In an oversaturated beauty market, it becomes hard to stand out.
The beauty industry is growing to new heights, especially with the rise of social media. This is a market that continually makes billions of dollars in revenue every year, with no sign of slowing down anytime soon. This industry is becoming an inclusive community that celebrates differences of all kinds.
The [iki] movement, located in downtown Lexington, totally embodies this philosophy. Salon owner Anna Stepka has been in the Lexington area most of her life. Stepka’s father comes from neighboring Ohio and her mother came to America from Japan when Stepka was a baby. Stepka started her salon back in 2017, gaining massive success in a short time.
Stepka’s salon totally embraces the idea of inclusivity and diversity. She mentioned that the word iki is derived from the Japanese word wabi-sabi, which is an aesthetic of celebrating imperfections.
Stepka and her [iki] movement employees celebrate diversity by creating an all-inclusive environment where employees and customers are equally celebrated and taken care of. A place that would typically be described as a women’s safe haven, the [iki] movement eliminates those typical gender roles by offering “hair sculpting” and “hair painting” instead of the usual women’s cut/color or men’s cut/color. This mindset is further reinforced with its unisex product line, Davine, that takes care of all your pampering needs, male or female.

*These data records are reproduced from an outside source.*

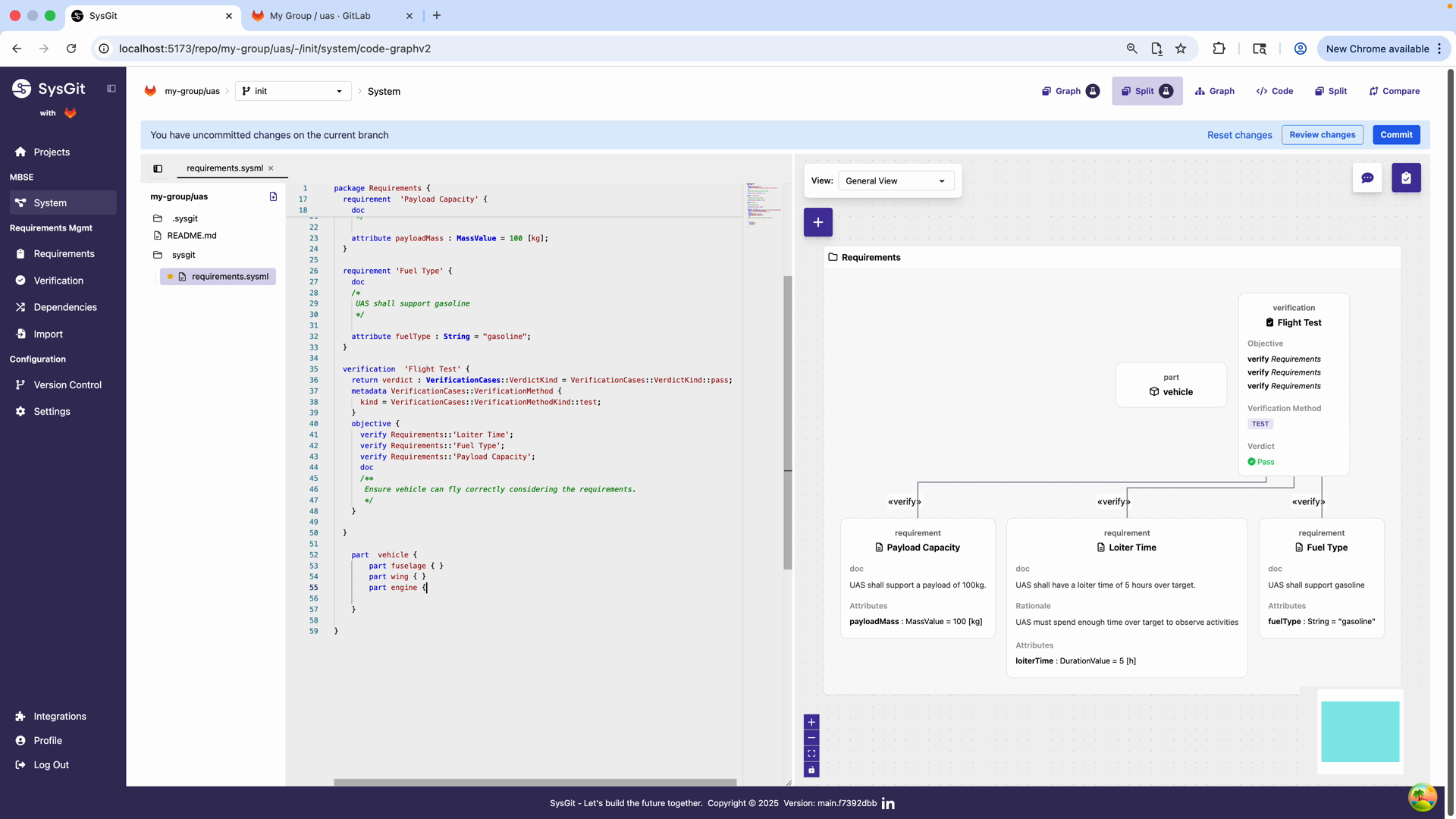Open the comments bubble on the diagram
The height and width of the screenshot is (819, 1456).
[x=1367, y=177]
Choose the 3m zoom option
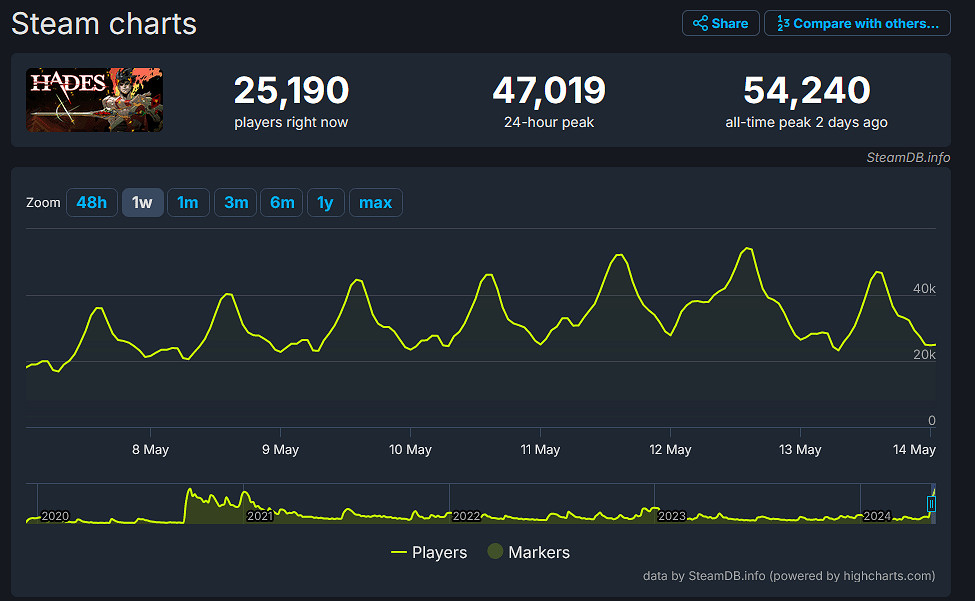Image resolution: width=975 pixels, height=601 pixels. point(236,203)
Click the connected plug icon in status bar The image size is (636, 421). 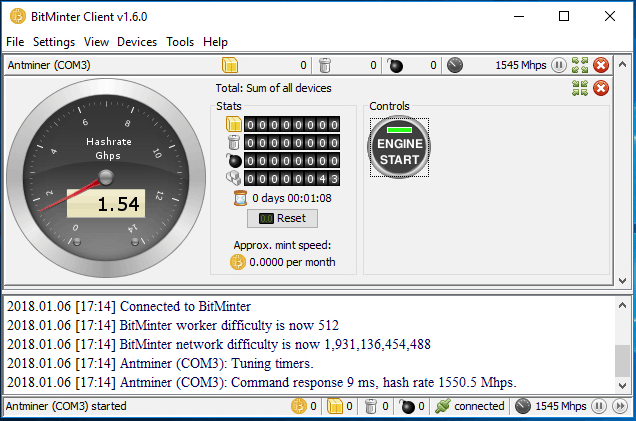(440, 407)
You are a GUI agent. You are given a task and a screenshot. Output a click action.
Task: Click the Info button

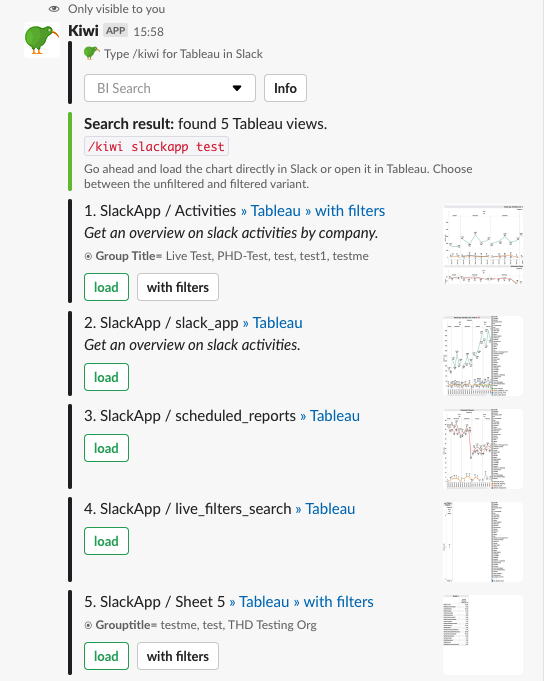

“Let us pamper the shit out of you.”
The company’s iconic catchphrase catches you off guard the moment you read the words, making you do a double take.
Stepka recalled a memory that helped her create her salon’s raunchy catchphrase.
“I love the shit out of you,” Stepka’s cousin used to say, and it became one of those little things we all carry with us throughout our lives. It rides on the line of inappropriate, which made Stepka giggle as she remembered.
Stepka’s adult career started at an auto dealership, selling cars with a friend. One day, on a whim, Stepka and her friend decided to go to beauty school. A week before they were set to start classes, her friend backed out, but Stepka pressed on.
Stepka said she had begun to lose her language at the time, so her mother suggested that she come back to Lexington to serve the large Japanese population in the area. So Stepka made her way back to Kentucky.
Stepka and her business partner started the [iki] movement because “nobody provides what we do worldwide.”
Creating something different is a philosophy Stepka has faith in: a salon focused on self-care inside and out, an all-inclusive place, creating harmony with mind, body and spirit, a place where they wanted people to feel totally taken care of.
At the [iki] movement, employees are seen as just as valuable as customers, a mindset that is not often present in conventional businesses. The salon is open Wednesday through Saturday, in hopes to create a better work-life balance for employees. A four-day work week further emphasizes their self-care focus, putting service providers first.
The salon compensation structure is also unconventional: a team-based pay ideal where there are no tips. This again creates a stress-free environment for customers and employees, where you don’t have to worry if you offended someone by not properly tipping. These aspects put the customers’ mind at ease, and a salon that does not require employees to get add-ons or up-sell puts employees at ease too.
“It’s all about how you frame it,” Stepka said.
Something she and her team have seemed to master is creating an environment where beauty starts on the inside first, a place where everyone feels comfortable and self-care is put first.
“Beauty to me is security, confidence, everything is in line from the inside out,” Stepka said, an unconventional response from someone who values the unconventional.
Stepka and her team have big plans for the future, further expanding the salon and adding skin and nail services to their pampering list. They will be further pushing the boundaries of beauty, every well-groomed step of the way.